Begin SOURCE DOCUMENT
Congregation B’nai Israel Hurricane Relief Committee

Report to Annual Meeting of January 11, 2009

Submitted: Rick Weil, chair

 

  • We provided many Services to Evacuees in Trailer Villages in and around Baton Rouge.
    • Most importantly, we established a Café at Renaissance Village, supplied it with Community Coffee, and newspaper & magazine subscriptions.  The Café was intended to become a community center, and it succeeded.  It had over 600 unique visitors a month and became the social center of the park, helping reduce isolation and stress, and becoming a place for obtaining good information.  It lasted over a year.
    • We threw a large party for residents in July, 2007, with jambalaya, snowballs, and a brass band.  Rick Weil also conducted a recovery survey & gave the results to the residents.  We were later told that this was the best event during the life of the park, bringing a little joy to a very stressful & depressing situation.
    • Propane tanks used for heating and cooking, because the authorities did not provide enough.  We also provided chains to prevent thefts of propane tanks.
End SOURCE DOCUMENT
__GIVEN INSTRUCTION A__: According to the hurricane relief report, how many unique visitors did the Café at Renaissance Village have each month?
__GIVEN INSTRUCTION B__: Continue the hurricane relief report from the end of its final sentence, keeping its tone and format.
Begin DATASET EXTRACT
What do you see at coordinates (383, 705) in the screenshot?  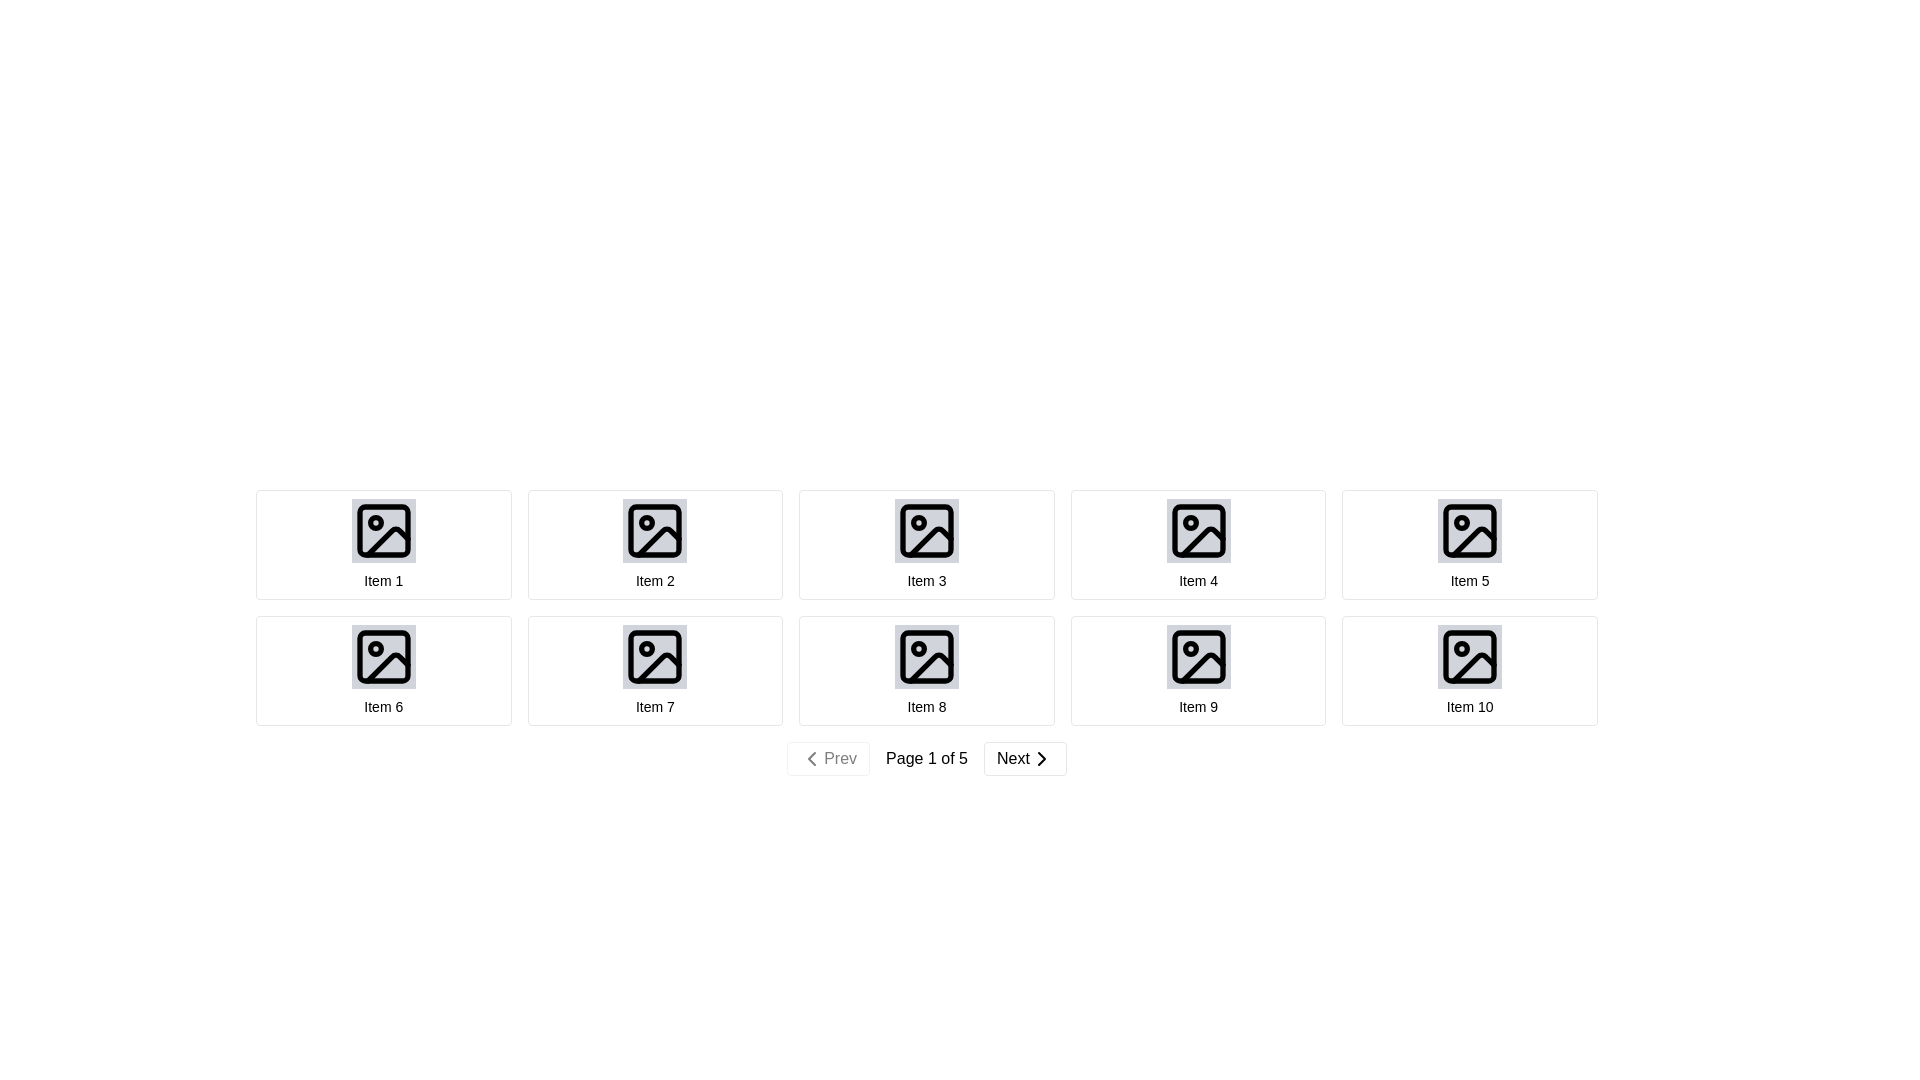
End DATASET EXTRACT
__WRITTEN RESPONSE A__: Over 600 unique visitors a month.

__WRITTEN RESPONSE B__:
    • Thanksgiving and Christmas holiday turkey dinners.
    • Tables and chairs for their meeting tents.
    • Outdoor Bulletin Boards for notices.
    • We tried to provide water fountains, but were refused by park management.
    • The resident leaders & service providers told us we were really the only group that was there from the beginning and helped out till the end and the one that made the biggest impact.

 

  • Committee member & LSU Social Work professor, Daphne Cain, organized several programs at the trailer villages for wellness, children’s nutrition, adult education, a vegetable garden, and other projects, partly funded by the committee.

 

  • We co-founded and have helped support an After-School Music Program for middle-school children in New Orleans, called the Roots of Music.  The program is directed by Rebirth Brass Band snare drummer, Derrick Tabb.  The program has been operating since summer, 2008, and is a runaway success, with 100 children and plans to grow to 200.  The children are almost all at-risk, and the program is redirecting their energies to constructive activities; it also provides academic tutoring and requires a 2.5 GPA to remain in the program.  Not a single child has dropped out, and there has been exactly one fight (two girls ganged up on a boy).  After 6-9 months, the children have become amazingly good: they will march in several Mardi Gras parades this year, and may play at Jazzfest.  The National Association of Music Merchants is considering featuring the program as a model to be followed nationally.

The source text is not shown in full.